Continue the forum thread about picking a first BMW track-day car from the point where it stops.

§ PAGE
•••••
# First track day car: Advice wanted



## charlie13 (Mar 24, 2016)

Hello everyone,
As I said in my very short intro post I do not own a BMW but a 2013 Mustang GT which I love. I have been going to the local drag strip and racing my car for a while now which I enjoy. But after watching some old Top Gear UK episodes where the guys buy some beat up cheap cars and take them on a few track days I got to thinking "That looks like fun. I want to try it!" so here I am. I know I can just take my mustang out on a track day and have a great time, but I always wanted a project car to work on and take on the track without a real concern of totaling it. 
basically looking to have my mustang as a daily driver and occasional trips to the drag strip 
and a road legal but more tuned for the track BMW. The question now is which BMW should I get?
I am not that familiar with BMW's but from what I found so far the E36 3series/ M3 and possibly E46 3 series Maybe E46 M3?? would be my options for my budget of $10,000

Not being familiar with BMWs I do a few questions.
1.What would be the problem areas to address on my project car before taking it to the track?
2.What do I need to do to the car before being allowed on the track? 
Such as roll cage needed? like at the drag strip a roll cage is needed if your car is capable of 
a certain time 
Being my first time out on a track and since I am on a budget I don't need nor could I afford a 200mph legitimate race car 
3. So, what can I do to my project other than fix the problem areas? within budget of course

If I am missing anything from my Thread to help give the most helpful advice you can Please let me know 

Looking forward to hearing from Y'all


----------



## f1fan (Jun 22, 2007)

Ok, where to start***8230;***8230;. Research what you want to buy and what you want to do with it. Learn from others. There are all kinds of websites and organizations that do what you are thinking about doing. Buy a car that is already prepped for what you want to do. Rule of thumb, if you buy a $5000 track car you will end up spending another $5k to get it where you want to. $10k car, you may get lucky with little initial costs, but consumables are not cheap either, along with the new tools needed to work on the new ride. Buy a car that has a documented history and from an enthusiast. They will have done what should be done and tell you what still needs to be done. Any doubt, move on. The cars are out there. People get the itch for a different build/type of car all the time.
•••••
§ EXTRACTED DATA

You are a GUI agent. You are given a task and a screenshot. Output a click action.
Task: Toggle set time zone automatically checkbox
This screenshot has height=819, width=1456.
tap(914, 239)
•••••
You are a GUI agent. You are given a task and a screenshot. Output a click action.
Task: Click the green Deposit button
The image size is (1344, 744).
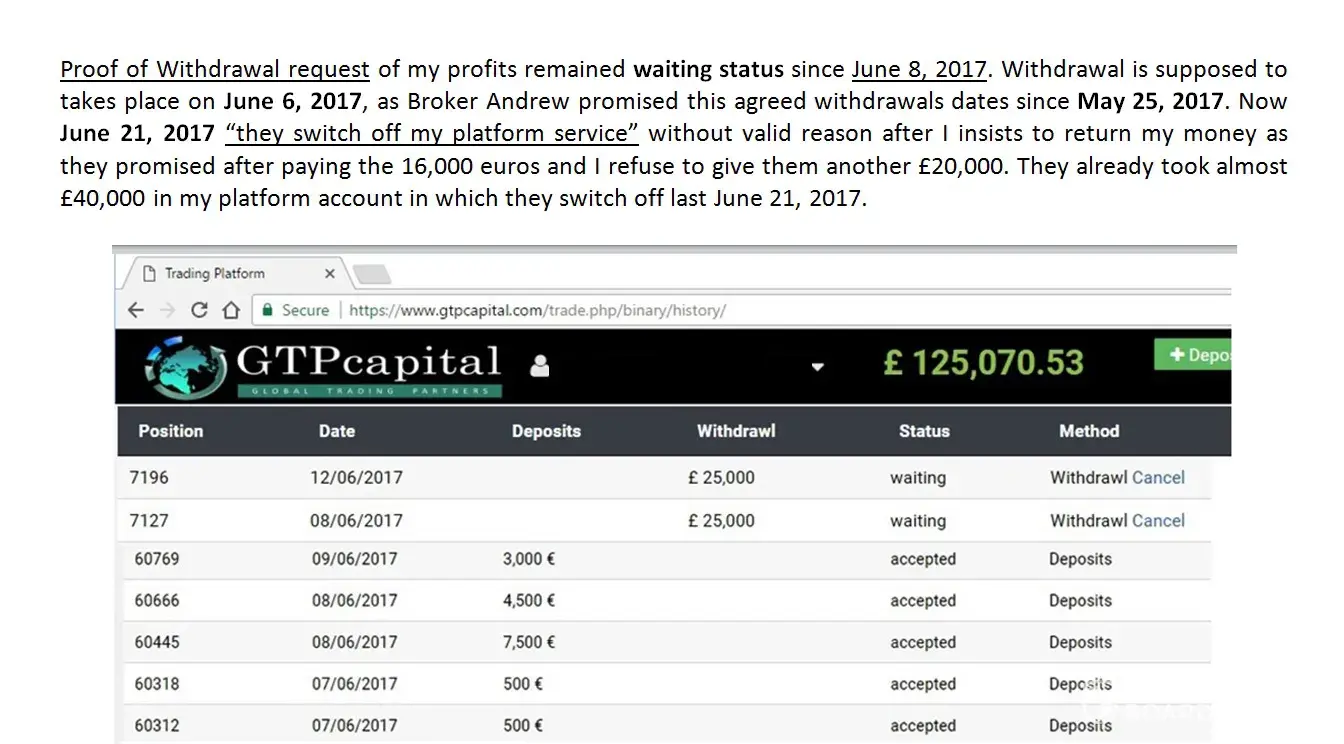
•••••
§ WRITTEN ANSWER
1. Safety 2. Suspension 3. Brakes 4. Tires

My car, like every other car, has its weak points and opportunities. The previous owner did a lot, but there is always something. The benefit of buying an older car like mine is that the threads on all the problem areas, products that work well, and lessons learned are endless. Read, read, read.

My $0.2 Good luck.


----------



## goddom (Feb 1, 2016)

Usually for track days you don't need a cage. So that's good. It just needs to be in good working order. You do need a helmet.

My focus would be on brakes. Make sure your brakes work. Bleed them before going. Know how to bleed them and come prepared to be able to bleed brakes at the track. If your tires aren't great - that doesn't matter as long as they have tread on them. In fact cheap tires for your first track event it probably a good thing - it will keep your speeds down and they scream more so you have a better idea when you are coming to the limit. Race tires don't have tread blocks so they are much quieter and you don't know you hit the limit until you loose traction.

I have an E36, apparently they are known to have week coolant systems. So make sure that is in order. 

I would do ZERO modifications to the car for starters. Make sure everything works and your suspension is in good shape but I would stick with a completely stock, nothing fancy suspension. It makes for a good baseline. After you get some track time and start pushing the limits of the car and are ready to go faster then you kind of have a better idea of which direction you want to go in terms of suspension upgrades. 

Have fun!


----------



## XKxRome0ox (Mar 3, 2003)

Any suggestions for helmet? 
Newbie here 
I don't want to break the bank 
But I do want a good helmet that will save my noggin


----------



## goddom (Feb 1, 2016)

Any SNELL rated helmet is fine. The questions you have to answer is if you plan to do racing in the future or ride in an open cockpit car. If yes, then get a closed face helmet with a visor. If not, then an open face is fine but I would get the one with the chin bar.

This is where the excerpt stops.